# DFDS Absent from NEC



## ThursdaysChild (Aug 2, 2008)

After much searching of the show guide, and in case of an error, the show itself, DFDS were nowhere to be found.
For many years, we and others have booked next year's crossings at this year's show and by paying up-front have secured very favourable rates.
Some stands were promoting special DFDS deals, but on closer examination the headline prices related to short cars and titchy caravans travelling at midnight on off-days, or very very small motorhomes.
I have just spent an hour on the DFDS website and the best fare I can get next year for a 3m x 7m motorhome is £150 ( or £190 amendable ) ! That is twice last year's price and three times the year before that.

The only explanation is that they simply do not want our business any more. Maybe they can fill their high-clearance decks with trucks day and night and we have become a nuisance ?

We have always used the Dunkerque route, but they are no cheaper going to Calais.

Has anyone worked any better quotations ?


----------



## peejay (May 10, 2005)

Could it possibly be because of new fuel sulphur emisions being introduced in January?....

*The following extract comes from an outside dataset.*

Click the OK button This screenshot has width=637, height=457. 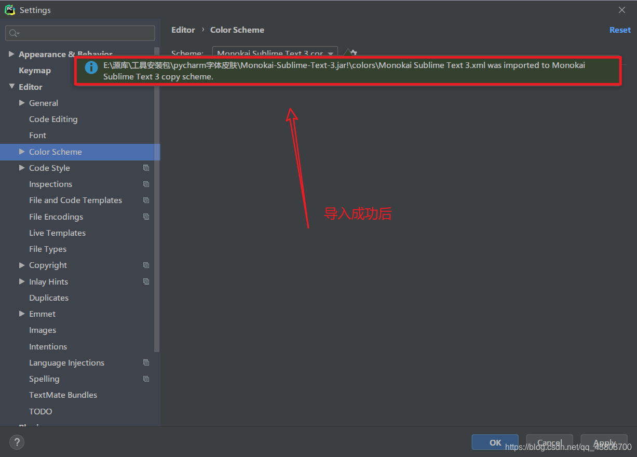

http://www.ferrynews.co.uk/news/freight-ferry-rules-sulphur-emissions#sthash.NLJLJo5o.dpbs

Pete


----------



## ThursdaysChild (Aug 2, 2008)

But surely that would not justify doubling last year's fares.

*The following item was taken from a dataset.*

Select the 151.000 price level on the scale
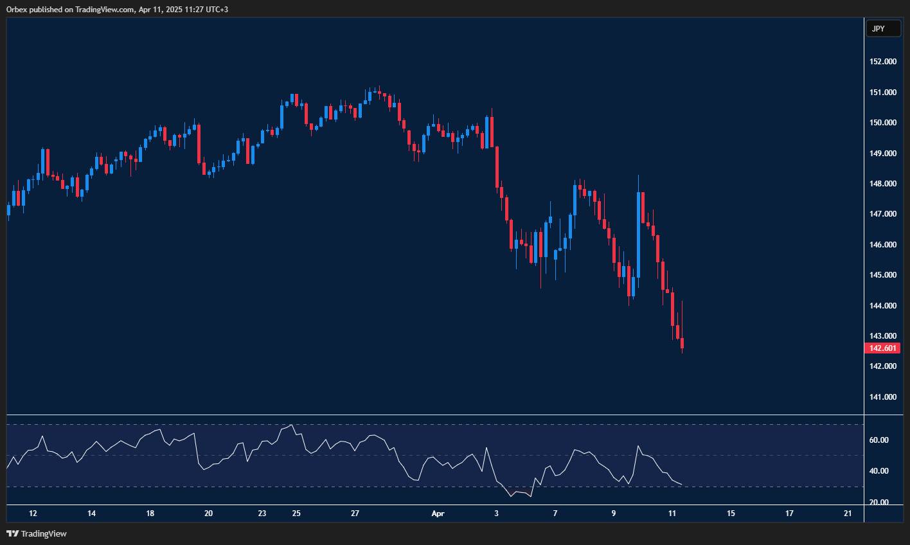Image resolution: width=910 pixels, height=545 pixels. 882,91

The cynic in me says that instead of being satisfied with a pleasant and comfortable route from Dover to Dunkerque, they had to enter the Calais and south-channel markets which have cost them dear. Now they are having to claw back their losses.
Absence from a major leisure/travel show can only mean that the marketing budget has been slashed - which coupled with the price hikes are classic signs of financial weakness.


----------



## Stanner (Aug 17, 2006)

ThursdaysChild said:


> Absence from a major leisure/travel show can only mean that the marketing budget has been slashed - which coupled with the price hikes are classic signs of financial weakness.

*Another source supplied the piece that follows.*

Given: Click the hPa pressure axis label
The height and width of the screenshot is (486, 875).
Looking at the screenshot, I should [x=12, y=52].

I don't think they were at the February show this year either.

CSMA have also given up taking a stand.

Or perhaps that is the answer they ARE taking a stand - a stand against the cost of exhibiting.

I heard several exhibitors complaining about the cost.


----------



## Mrplodd (Mar 4, 2008)

They are pulling out of everything except Dover-Calais/Dunkirk so it's not really worth their while attending the show. Their prices are very competitive (or there used to be) so they don't need to slash prices any further do they.

Shame they are contracting, as others have said its a green light for BF to hike their charges (which they will justify by claiming they have had to invest in a new low emissions LPG powered barge.


----------



## chrisgog (May 17, 2005)

Gutted to, but with all the trouble at calais I think there may be some offers coming up. Chris


----------



## ThursdaysChild (Aug 2, 2008)

But, Ploddy, they are not competitive at £150 return.
You can get their crossings via the Caravan Club for £135 - so buying direct doesn't save you money, it actually costs you money ! How daft is that ?
P&O's website doesn't want to know today, so I can't compare their offer, but MyFerry is quoting £108.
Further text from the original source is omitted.